[Opening Records for the task section]

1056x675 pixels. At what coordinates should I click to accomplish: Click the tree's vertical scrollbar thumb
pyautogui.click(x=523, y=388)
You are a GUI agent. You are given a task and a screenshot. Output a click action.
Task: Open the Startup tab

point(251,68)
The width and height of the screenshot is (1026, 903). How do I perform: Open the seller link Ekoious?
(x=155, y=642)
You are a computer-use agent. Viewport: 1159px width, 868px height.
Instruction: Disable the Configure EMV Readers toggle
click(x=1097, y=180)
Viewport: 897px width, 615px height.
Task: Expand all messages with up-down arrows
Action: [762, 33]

[Closing Records for the task section]
[Opening Records for the task section]

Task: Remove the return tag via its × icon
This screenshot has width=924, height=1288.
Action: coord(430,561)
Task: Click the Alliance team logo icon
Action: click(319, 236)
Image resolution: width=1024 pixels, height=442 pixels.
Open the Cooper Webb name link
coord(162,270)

[Closing Records for the task section]

— Work instruction —
Looking at the entries above, can you reproduce exactly the lines from the one that holds "Task: Open the Startup tab" through the one that holds "You are a computer-use", and only those?

— Completed exercise —
Task: Open the Startup tab

point(251,68)
The width and height of the screenshot is (1026, 903). How do I perform: Open the seller link Ekoious?
(x=155, y=642)
You are a computer-use agent. Viewport: 1159px width, 868px height.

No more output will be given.